Exercise requirements: From the data that follows, copy every line holding the string "computer".

Task data:
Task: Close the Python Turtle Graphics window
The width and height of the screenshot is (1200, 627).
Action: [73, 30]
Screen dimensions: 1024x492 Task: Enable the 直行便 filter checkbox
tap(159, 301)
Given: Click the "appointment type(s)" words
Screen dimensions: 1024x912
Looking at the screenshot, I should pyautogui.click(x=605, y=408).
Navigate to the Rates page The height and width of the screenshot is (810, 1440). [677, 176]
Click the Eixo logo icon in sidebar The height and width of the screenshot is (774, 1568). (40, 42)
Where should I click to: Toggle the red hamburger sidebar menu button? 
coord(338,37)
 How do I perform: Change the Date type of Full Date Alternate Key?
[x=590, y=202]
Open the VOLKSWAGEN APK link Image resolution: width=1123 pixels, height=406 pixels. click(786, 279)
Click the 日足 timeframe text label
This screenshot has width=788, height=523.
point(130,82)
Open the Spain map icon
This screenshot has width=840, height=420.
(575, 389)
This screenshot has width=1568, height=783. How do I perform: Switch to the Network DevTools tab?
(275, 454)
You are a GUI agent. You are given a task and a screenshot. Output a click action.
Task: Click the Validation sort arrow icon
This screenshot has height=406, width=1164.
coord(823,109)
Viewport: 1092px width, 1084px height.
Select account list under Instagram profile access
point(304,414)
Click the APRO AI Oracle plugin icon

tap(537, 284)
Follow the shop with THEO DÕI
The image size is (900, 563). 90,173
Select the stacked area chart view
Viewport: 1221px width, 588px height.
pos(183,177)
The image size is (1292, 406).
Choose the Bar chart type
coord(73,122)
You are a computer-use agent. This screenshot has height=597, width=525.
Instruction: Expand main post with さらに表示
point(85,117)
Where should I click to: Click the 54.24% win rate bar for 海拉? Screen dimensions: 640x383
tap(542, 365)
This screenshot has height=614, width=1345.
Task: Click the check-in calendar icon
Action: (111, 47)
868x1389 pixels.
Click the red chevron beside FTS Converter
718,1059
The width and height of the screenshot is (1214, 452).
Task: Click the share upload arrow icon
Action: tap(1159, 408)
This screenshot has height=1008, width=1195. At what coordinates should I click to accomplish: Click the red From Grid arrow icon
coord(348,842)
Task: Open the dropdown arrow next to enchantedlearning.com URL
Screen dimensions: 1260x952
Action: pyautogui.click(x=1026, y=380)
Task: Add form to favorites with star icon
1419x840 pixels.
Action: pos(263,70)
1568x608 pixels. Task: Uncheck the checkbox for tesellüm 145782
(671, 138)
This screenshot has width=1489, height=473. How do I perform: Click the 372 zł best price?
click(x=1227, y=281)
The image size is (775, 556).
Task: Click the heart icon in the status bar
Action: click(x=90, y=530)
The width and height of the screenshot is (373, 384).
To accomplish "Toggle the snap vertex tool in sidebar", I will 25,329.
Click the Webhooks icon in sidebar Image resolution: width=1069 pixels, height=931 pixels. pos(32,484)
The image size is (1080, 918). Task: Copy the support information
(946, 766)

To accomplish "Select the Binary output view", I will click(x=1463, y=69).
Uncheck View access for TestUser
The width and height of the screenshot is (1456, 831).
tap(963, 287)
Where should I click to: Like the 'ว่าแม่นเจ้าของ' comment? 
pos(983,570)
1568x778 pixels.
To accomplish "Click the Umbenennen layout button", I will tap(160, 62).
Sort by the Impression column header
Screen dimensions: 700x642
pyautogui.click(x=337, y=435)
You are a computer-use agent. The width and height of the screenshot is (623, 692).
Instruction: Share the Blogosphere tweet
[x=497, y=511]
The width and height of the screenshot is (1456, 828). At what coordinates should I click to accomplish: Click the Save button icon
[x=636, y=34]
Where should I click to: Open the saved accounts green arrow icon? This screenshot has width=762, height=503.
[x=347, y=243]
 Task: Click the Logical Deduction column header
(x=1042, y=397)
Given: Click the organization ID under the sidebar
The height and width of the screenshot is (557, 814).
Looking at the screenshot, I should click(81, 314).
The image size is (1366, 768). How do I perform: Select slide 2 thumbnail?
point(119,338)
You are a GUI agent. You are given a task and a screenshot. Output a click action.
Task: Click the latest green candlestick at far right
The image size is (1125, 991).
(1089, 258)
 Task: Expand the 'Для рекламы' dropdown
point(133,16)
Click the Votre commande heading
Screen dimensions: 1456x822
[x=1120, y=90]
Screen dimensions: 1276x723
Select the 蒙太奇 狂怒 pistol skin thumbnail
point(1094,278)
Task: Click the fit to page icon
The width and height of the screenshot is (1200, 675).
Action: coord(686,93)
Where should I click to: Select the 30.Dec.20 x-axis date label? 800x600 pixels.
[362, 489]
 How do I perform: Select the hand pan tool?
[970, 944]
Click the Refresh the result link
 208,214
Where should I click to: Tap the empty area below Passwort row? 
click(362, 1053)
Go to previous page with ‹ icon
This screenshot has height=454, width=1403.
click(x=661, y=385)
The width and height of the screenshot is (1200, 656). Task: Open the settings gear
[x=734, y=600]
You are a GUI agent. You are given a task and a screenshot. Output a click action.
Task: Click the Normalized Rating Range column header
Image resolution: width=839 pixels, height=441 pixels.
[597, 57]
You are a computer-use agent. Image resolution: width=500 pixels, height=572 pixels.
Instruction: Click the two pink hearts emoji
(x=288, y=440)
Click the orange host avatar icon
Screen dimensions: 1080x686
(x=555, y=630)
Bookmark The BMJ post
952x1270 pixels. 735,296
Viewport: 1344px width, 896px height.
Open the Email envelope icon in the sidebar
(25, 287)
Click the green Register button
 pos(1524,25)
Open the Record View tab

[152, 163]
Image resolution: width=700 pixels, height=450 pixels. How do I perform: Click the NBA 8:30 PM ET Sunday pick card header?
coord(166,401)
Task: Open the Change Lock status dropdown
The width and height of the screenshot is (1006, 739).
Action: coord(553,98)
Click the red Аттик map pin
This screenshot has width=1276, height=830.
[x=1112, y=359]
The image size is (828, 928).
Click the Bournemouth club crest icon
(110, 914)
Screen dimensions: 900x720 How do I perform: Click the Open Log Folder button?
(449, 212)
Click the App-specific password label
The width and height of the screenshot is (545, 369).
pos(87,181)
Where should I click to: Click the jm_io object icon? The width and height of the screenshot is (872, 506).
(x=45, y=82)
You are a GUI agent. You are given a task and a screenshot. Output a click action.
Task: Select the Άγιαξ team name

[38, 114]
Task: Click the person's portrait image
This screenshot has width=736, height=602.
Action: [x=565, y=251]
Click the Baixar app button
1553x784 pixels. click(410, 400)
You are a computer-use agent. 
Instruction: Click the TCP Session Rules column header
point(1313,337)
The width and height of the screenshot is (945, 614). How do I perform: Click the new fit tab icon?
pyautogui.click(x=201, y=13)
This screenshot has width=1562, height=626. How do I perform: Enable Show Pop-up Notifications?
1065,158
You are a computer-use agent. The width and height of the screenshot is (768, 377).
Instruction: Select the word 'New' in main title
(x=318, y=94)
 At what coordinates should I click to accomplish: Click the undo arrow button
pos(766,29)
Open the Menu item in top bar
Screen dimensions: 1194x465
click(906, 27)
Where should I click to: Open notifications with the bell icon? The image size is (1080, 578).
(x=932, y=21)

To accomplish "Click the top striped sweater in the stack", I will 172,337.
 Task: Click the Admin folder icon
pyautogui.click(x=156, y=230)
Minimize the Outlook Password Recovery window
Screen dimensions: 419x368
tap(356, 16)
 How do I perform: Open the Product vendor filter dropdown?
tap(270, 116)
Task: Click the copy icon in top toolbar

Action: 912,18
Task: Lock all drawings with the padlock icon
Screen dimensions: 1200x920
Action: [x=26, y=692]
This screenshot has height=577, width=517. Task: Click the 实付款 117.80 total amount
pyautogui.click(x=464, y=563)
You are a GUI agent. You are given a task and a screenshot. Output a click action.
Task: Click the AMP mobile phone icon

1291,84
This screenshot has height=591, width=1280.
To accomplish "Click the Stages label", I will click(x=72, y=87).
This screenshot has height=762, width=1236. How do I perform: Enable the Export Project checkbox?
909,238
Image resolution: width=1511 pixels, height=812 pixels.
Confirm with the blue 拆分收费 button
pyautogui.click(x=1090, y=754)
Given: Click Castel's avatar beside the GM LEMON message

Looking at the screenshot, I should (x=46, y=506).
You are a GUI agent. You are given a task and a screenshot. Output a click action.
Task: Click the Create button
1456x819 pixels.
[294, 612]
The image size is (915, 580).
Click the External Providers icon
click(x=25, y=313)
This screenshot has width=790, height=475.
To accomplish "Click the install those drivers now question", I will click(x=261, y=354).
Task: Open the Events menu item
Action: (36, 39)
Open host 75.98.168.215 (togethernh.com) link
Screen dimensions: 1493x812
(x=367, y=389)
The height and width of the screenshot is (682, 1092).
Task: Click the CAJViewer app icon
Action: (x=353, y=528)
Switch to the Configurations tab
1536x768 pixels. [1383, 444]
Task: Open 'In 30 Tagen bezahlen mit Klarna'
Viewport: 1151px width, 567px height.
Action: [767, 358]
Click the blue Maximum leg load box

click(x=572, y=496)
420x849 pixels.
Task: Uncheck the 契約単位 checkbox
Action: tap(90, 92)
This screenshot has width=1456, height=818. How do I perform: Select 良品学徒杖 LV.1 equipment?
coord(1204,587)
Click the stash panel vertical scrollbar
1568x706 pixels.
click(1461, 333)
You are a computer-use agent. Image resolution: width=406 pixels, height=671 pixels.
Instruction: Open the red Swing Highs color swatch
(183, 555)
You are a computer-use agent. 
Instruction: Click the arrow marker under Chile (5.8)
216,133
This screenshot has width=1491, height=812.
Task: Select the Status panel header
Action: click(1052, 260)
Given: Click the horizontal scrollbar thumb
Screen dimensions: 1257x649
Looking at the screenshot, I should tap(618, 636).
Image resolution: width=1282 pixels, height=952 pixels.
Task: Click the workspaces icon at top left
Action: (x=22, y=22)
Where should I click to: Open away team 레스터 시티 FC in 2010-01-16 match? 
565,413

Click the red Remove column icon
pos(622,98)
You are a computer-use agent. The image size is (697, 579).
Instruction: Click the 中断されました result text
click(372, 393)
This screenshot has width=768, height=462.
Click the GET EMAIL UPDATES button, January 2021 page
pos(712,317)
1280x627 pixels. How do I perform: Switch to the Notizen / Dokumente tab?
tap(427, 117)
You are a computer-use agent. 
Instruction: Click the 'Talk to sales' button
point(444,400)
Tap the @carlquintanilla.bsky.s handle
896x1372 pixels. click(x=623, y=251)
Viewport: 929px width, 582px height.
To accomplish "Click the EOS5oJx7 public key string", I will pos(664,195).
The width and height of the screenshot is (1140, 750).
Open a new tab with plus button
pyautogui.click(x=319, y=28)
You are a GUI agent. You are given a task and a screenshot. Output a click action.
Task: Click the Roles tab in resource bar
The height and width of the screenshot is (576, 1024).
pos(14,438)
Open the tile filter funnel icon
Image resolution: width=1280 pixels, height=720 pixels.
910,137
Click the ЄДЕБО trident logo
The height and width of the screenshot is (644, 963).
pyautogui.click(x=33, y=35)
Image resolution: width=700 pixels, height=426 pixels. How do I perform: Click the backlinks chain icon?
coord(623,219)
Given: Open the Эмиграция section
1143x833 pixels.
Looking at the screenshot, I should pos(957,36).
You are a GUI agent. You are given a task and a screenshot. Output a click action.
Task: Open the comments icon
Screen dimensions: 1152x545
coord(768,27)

Reply to the task:
You are a computer-use agent. This screenshot has height=597, width=525.
You are a computer-use agent. The width and height of the screenshot is (623, 692).
You are a computer-use agent. Image resolution: width=500 pixels, height=572 pixels.
You are a computer-use agent. 
You are a computer-use agent. The width and height of the screenshot is (768, 377).
You are a computer-use agent. Image resolution: width=406 pixels, height=671 pixels.
You are a computer-use agent. 
You are a computer-use agent. The image size is (697, 579).
You are a computer-use agent. 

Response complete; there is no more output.